Express the stretch of rows from the line containing "Where should I click to: Click the Foster" through the line containing "Looking at the screenshot, I should pos(139,99)." as a JSON list of strings, one string per line, with blank lines omitted.

begin Source material

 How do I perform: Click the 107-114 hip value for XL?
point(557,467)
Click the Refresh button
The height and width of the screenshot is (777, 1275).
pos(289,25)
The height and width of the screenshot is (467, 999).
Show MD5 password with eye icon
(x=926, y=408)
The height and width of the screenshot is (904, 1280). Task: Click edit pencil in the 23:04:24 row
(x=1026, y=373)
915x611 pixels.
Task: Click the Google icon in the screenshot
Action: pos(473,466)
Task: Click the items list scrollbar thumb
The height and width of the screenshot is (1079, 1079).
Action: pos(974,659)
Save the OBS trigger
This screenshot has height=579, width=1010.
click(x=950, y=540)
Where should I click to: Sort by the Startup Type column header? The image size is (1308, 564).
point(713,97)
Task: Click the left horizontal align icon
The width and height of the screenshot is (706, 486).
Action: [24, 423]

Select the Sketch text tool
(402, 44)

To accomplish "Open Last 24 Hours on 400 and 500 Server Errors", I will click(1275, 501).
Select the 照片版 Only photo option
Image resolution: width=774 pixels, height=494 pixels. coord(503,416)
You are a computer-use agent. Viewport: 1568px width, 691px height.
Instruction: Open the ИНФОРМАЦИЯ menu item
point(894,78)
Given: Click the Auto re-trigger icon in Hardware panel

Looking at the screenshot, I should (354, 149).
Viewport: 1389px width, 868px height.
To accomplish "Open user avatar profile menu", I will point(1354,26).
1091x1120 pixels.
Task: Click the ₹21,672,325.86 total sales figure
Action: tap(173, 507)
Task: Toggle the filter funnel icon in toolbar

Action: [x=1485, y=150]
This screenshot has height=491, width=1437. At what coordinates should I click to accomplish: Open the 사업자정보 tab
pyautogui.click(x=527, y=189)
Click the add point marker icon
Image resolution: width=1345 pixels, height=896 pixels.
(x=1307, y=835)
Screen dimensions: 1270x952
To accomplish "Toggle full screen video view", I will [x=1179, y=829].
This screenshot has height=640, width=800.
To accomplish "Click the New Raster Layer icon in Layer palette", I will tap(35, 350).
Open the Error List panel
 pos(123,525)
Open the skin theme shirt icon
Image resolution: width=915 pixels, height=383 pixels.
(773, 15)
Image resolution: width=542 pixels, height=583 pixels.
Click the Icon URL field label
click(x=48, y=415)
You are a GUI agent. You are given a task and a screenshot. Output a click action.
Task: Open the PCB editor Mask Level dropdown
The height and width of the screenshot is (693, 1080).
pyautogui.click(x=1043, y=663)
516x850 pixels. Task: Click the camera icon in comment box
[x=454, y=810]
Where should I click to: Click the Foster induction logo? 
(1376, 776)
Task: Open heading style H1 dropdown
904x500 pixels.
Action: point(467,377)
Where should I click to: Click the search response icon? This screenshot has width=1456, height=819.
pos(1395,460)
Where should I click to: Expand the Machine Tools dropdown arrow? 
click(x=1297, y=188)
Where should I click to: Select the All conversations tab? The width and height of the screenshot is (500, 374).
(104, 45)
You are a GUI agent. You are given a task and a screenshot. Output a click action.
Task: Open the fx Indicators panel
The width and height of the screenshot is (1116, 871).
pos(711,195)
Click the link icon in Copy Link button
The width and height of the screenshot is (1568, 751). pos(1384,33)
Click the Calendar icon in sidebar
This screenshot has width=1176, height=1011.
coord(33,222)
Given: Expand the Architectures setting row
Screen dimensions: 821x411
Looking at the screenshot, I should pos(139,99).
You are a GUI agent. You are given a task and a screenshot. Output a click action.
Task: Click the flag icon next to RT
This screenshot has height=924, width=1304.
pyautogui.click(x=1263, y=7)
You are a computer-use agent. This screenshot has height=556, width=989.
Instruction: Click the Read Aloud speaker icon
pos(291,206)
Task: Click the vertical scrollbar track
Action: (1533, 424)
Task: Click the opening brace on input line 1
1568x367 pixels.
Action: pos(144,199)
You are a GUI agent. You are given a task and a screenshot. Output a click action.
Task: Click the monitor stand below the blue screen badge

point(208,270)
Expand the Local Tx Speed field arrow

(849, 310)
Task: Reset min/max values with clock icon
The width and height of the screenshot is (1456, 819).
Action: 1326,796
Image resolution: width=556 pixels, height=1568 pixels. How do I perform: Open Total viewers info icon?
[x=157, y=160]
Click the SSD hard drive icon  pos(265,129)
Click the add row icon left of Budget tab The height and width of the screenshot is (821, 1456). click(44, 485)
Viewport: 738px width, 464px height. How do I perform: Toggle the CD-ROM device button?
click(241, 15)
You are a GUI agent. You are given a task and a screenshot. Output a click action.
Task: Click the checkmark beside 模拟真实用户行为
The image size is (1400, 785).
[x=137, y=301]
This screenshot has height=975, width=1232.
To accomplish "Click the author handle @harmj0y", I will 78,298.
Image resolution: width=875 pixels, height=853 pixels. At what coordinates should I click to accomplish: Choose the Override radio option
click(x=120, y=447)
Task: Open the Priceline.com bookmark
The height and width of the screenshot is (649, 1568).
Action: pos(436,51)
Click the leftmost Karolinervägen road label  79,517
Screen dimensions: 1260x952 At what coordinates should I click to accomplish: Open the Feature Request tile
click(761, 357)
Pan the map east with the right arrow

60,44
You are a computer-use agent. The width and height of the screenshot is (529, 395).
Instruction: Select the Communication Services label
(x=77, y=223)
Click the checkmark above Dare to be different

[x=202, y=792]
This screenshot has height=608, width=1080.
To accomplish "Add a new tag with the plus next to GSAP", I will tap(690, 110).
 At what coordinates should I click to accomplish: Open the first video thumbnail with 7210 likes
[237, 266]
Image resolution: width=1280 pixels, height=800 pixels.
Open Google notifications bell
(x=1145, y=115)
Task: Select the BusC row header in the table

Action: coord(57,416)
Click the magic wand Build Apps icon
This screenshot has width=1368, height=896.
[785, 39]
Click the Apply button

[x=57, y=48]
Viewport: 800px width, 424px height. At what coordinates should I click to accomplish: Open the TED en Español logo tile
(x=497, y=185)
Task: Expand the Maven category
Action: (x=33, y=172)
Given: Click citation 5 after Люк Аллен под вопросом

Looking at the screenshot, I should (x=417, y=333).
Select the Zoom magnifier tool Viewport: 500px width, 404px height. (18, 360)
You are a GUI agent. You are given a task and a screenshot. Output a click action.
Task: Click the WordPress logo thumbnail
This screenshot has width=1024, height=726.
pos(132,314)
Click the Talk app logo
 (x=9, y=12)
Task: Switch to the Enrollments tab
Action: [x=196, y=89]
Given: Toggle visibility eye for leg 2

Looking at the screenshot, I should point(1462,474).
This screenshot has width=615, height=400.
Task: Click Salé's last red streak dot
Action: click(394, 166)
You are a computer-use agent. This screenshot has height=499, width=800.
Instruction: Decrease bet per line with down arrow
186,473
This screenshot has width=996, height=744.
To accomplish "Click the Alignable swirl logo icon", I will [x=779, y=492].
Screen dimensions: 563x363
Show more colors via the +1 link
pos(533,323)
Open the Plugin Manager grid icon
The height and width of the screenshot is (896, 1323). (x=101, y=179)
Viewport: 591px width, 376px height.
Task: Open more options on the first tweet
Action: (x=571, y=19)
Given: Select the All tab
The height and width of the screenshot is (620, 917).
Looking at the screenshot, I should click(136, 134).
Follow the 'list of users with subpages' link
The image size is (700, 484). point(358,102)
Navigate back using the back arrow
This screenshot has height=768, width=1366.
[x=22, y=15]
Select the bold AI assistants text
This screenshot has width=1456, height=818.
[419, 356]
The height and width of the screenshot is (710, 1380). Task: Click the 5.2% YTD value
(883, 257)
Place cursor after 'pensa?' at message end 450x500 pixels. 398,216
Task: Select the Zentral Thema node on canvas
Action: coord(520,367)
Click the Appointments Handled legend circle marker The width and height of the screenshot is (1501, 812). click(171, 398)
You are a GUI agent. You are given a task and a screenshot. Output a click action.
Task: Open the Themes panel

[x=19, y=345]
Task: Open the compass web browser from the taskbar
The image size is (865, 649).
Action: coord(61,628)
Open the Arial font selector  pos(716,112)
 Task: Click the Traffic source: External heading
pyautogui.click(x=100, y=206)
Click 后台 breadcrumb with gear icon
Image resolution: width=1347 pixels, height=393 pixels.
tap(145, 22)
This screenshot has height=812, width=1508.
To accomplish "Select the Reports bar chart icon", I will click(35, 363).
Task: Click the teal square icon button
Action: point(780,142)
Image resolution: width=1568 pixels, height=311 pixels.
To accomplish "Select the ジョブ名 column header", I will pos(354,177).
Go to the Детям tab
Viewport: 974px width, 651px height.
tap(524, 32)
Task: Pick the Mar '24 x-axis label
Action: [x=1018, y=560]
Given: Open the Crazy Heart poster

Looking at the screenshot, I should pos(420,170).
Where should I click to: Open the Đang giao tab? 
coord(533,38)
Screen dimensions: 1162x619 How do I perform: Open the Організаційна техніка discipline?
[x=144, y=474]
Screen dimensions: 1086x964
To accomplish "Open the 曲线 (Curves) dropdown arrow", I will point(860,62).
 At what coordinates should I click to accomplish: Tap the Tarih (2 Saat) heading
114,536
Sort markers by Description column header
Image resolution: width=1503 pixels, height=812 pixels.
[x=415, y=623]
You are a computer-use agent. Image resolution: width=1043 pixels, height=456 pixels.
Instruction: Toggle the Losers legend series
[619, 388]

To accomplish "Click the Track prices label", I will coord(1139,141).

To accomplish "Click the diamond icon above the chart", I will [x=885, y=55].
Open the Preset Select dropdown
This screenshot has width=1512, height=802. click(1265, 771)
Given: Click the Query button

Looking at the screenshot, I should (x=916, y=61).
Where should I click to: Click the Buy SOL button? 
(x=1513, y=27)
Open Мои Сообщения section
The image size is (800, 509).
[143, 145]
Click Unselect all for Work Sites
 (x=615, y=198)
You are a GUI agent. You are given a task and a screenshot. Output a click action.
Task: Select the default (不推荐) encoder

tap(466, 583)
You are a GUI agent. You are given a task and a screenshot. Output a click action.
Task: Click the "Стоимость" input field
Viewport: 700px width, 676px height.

end Source material

Problem solution =>
[
  "Where should I click to: Click the Foster induction logo? ",
  "(1376, 776)",
  "Task: Open heading style H1 dropdown",
  "904x500 pixels.",
  "Action: point(467,377)",
  "Where should I click to: Click the search response icon? This screenshot has width=1456, height=819.",
  "pos(1395,460)",
  "Where should I click to: Expand the Machine Tools dropdown arrow? ",
  "click(x=1297, y=188)",
  "Where should I click to: Select the All conversations tab? The width and height of the screenshot is (500, 374).",
  "(104, 45)",
  "You are a GUI agent. You are given a task and a screenshot. Output a click action.",
  "Task: Open the fx Indicators panel",
  "The width and height of the screenshot is (1116, 871).",
  "pos(711,195)",
  "Click the link icon in Copy Link button",
  "The width and height of the screenshot is (1568, 751). pos(1384,33)",
  "Click the Calendar icon in sidebar",
  "This screenshot has width=1176, height=1011.",
  "coord(33,222)",
  "Given: Expand the Architectures setting row",
  "Screen dimensions: 821x411",
  "Looking at the screenshot, I should pos(139,99)."
]